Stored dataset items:
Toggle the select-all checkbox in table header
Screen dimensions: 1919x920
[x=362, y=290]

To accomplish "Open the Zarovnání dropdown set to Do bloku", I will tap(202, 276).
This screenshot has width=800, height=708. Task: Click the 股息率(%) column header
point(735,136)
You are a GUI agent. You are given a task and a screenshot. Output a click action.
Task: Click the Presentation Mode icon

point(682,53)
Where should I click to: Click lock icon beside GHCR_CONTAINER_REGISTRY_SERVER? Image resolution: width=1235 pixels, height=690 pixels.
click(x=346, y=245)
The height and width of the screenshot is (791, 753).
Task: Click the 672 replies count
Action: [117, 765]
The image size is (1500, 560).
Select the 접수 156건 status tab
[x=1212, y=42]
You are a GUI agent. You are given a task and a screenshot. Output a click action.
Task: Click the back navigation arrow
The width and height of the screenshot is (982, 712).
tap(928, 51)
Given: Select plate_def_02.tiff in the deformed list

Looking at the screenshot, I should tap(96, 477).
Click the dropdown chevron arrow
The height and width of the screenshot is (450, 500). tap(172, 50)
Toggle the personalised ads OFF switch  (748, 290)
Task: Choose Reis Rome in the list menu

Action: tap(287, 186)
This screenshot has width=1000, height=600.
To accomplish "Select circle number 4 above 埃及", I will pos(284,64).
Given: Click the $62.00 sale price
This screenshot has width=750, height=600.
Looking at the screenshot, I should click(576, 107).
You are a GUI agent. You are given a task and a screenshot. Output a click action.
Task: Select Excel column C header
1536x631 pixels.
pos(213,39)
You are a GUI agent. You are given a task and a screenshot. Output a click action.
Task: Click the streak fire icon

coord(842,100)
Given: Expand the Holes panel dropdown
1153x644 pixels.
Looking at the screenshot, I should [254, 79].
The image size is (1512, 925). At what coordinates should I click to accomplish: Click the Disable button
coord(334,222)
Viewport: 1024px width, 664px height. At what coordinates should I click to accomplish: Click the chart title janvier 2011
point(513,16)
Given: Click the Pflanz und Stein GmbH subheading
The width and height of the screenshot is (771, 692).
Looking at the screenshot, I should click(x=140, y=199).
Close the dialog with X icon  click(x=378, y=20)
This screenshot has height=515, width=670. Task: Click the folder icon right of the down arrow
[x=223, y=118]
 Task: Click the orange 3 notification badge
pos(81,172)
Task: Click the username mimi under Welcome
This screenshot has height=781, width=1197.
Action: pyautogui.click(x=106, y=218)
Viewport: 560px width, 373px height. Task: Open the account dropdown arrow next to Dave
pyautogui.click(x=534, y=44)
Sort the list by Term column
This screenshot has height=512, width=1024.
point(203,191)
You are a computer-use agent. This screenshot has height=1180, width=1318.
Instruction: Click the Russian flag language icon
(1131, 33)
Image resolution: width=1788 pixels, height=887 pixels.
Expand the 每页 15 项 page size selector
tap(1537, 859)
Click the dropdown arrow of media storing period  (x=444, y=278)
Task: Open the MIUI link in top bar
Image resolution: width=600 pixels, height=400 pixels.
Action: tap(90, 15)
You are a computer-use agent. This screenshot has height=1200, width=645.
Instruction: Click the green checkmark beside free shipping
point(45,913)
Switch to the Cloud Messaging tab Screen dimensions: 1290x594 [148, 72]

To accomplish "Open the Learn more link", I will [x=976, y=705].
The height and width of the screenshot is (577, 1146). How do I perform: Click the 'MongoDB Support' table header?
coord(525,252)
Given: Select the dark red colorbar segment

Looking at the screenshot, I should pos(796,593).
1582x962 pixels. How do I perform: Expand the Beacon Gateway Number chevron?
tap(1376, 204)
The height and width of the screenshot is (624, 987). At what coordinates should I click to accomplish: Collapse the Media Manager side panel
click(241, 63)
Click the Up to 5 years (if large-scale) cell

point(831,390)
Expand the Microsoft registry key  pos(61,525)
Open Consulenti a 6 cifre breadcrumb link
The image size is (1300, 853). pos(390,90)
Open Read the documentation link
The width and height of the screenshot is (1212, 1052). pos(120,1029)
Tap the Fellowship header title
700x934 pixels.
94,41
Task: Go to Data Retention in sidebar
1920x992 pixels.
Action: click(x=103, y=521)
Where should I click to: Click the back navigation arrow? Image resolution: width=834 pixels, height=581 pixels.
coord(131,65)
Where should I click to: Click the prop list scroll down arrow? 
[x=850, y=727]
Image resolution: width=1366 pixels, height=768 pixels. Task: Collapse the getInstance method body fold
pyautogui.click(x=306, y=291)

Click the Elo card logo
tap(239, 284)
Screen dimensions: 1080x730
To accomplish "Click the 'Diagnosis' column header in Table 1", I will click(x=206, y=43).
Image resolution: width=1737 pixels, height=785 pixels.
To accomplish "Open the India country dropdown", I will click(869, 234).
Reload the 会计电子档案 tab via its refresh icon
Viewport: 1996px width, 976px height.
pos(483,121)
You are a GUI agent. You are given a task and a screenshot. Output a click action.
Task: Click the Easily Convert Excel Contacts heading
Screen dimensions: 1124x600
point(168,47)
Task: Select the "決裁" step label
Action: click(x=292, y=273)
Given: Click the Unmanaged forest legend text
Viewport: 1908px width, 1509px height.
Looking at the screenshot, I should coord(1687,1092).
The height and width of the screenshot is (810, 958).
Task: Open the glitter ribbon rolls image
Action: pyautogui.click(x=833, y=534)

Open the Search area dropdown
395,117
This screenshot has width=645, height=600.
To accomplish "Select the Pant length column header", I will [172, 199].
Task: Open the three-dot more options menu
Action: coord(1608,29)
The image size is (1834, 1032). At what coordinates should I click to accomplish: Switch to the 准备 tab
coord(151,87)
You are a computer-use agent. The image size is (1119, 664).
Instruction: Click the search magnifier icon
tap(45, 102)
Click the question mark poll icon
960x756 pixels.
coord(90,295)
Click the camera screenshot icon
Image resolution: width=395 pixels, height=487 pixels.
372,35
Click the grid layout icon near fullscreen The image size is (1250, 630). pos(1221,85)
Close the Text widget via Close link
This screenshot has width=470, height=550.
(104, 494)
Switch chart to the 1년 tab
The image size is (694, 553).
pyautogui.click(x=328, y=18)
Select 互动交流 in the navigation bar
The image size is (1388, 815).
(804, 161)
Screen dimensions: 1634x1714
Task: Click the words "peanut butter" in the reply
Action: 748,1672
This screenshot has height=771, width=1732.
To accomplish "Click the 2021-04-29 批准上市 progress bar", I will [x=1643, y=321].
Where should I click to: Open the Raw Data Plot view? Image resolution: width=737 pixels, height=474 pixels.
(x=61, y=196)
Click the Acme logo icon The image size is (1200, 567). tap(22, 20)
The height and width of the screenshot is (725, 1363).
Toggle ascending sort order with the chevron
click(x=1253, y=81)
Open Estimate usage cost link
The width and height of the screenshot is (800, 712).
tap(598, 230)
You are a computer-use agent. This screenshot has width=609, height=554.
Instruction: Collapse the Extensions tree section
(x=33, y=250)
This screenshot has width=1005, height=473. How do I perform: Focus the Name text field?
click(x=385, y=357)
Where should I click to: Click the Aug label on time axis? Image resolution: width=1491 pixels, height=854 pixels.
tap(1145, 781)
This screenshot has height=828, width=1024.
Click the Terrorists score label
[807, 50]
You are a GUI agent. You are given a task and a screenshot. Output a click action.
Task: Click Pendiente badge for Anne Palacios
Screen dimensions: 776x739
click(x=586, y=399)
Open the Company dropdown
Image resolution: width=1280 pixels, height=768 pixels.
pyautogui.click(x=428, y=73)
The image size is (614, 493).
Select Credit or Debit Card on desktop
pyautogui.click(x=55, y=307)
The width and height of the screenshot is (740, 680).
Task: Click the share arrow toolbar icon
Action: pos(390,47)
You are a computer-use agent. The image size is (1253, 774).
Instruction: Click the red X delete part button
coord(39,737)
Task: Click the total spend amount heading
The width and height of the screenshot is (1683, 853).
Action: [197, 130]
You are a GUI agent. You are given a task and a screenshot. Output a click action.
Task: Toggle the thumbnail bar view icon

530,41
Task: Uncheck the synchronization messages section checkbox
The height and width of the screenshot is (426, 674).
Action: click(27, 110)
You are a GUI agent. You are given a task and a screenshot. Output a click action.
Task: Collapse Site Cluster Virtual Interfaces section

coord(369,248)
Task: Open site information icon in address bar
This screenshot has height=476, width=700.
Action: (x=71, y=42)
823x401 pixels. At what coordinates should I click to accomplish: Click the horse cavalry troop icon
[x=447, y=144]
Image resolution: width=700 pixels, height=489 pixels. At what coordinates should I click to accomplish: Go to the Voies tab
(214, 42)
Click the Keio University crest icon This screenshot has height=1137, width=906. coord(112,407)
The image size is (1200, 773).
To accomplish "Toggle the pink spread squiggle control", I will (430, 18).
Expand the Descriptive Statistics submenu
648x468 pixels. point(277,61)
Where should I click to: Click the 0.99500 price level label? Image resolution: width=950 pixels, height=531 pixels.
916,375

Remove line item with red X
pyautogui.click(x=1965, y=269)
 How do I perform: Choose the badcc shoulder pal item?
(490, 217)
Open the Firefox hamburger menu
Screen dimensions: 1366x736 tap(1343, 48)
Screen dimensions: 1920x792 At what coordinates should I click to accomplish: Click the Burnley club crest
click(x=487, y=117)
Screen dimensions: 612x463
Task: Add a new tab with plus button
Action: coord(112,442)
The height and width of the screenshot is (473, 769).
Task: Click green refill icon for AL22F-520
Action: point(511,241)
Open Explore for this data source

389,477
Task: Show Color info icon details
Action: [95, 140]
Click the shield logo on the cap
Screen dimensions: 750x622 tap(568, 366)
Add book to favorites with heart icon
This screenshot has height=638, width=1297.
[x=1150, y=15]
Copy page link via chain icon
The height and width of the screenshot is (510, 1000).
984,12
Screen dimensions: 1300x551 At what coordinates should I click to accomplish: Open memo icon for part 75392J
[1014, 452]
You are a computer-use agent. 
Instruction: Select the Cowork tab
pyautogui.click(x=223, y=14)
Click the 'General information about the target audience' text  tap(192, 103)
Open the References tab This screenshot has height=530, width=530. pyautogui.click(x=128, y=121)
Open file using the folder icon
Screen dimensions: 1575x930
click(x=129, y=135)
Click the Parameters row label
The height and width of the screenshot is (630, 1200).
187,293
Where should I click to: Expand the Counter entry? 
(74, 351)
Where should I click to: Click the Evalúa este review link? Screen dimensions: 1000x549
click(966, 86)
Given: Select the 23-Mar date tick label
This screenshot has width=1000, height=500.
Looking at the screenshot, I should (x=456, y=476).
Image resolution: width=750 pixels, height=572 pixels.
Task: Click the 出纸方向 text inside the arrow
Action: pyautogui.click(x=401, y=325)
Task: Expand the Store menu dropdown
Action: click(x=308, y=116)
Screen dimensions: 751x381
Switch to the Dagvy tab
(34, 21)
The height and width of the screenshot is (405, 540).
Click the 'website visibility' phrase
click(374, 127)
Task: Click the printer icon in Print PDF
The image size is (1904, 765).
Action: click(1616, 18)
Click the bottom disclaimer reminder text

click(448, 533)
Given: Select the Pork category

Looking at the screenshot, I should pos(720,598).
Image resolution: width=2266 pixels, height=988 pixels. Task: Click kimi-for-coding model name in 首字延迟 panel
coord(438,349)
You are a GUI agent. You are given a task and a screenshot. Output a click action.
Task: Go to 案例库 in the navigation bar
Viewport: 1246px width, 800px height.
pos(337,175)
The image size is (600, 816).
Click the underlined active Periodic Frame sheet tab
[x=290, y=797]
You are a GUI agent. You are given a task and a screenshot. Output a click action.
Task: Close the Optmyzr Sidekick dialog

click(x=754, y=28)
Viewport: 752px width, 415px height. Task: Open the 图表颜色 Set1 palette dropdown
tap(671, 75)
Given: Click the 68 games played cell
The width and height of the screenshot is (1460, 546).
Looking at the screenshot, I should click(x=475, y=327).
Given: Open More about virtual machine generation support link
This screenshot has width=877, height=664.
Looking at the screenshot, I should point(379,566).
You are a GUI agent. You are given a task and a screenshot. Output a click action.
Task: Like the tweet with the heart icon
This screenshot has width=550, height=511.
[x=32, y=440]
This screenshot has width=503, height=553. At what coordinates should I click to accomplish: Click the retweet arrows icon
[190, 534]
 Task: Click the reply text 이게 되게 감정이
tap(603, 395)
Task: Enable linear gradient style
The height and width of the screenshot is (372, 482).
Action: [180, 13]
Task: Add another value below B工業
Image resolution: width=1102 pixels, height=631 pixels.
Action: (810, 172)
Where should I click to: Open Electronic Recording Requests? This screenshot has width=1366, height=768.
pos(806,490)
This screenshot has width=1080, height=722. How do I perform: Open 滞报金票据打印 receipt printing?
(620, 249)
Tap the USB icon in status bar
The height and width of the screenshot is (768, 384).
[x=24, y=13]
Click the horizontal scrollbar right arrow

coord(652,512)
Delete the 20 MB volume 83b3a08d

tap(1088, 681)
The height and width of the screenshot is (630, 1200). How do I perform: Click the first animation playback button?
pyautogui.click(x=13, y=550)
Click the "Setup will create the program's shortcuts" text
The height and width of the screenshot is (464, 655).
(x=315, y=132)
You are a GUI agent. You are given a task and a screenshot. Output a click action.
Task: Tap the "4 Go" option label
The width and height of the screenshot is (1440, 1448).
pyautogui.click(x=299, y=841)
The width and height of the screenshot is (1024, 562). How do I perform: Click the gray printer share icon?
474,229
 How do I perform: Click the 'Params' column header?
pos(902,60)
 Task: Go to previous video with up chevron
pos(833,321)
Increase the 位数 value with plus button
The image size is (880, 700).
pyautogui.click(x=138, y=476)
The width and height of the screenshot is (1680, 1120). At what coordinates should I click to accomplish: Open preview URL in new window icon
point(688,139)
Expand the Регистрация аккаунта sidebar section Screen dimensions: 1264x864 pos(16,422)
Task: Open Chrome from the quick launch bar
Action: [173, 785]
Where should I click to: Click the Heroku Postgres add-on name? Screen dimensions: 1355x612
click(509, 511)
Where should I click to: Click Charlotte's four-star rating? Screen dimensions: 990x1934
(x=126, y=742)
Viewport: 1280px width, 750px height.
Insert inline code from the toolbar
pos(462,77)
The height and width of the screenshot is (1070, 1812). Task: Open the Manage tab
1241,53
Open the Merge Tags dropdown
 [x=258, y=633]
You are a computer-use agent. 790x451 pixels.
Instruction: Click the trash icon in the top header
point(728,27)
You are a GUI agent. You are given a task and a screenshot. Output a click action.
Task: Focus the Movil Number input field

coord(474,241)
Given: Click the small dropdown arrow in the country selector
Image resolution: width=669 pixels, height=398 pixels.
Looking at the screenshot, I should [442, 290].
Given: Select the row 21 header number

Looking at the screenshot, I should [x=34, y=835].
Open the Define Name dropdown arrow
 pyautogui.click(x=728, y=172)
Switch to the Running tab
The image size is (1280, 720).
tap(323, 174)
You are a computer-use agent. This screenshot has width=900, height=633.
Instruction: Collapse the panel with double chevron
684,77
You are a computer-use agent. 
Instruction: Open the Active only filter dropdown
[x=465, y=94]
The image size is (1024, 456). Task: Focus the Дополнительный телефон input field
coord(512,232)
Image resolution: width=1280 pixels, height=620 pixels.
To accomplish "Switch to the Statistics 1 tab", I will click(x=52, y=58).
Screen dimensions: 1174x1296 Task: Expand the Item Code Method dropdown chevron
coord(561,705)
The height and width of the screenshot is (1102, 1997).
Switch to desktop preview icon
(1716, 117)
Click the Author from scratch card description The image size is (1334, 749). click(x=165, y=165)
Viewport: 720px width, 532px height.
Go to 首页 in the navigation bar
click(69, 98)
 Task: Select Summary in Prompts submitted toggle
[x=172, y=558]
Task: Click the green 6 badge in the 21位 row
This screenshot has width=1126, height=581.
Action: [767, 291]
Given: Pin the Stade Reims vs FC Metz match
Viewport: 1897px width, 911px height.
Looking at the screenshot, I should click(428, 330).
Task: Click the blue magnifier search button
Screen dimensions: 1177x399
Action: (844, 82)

* **Activity**: Whenever a line in the entries above includes the word "computer", pull that line out.

* **Output**:
You are a computer-use agent. This screenshot has height=1180, width=1318.
You are a computer-use agent. This screenshot has height=1200, width=645.
You are a computer-use agent. The image size is (1119, 664).
You are a computer-use agent. This screenshot has width=609, height=554.
You are a computer-use agent. The image size is (1253, 774).
You are a computer-use agent. 
You are a computer-use agent. 790x451 pixels.
You are a computer-use agent. This screenshot has width=900, height=633.
You are a computer-use agent. 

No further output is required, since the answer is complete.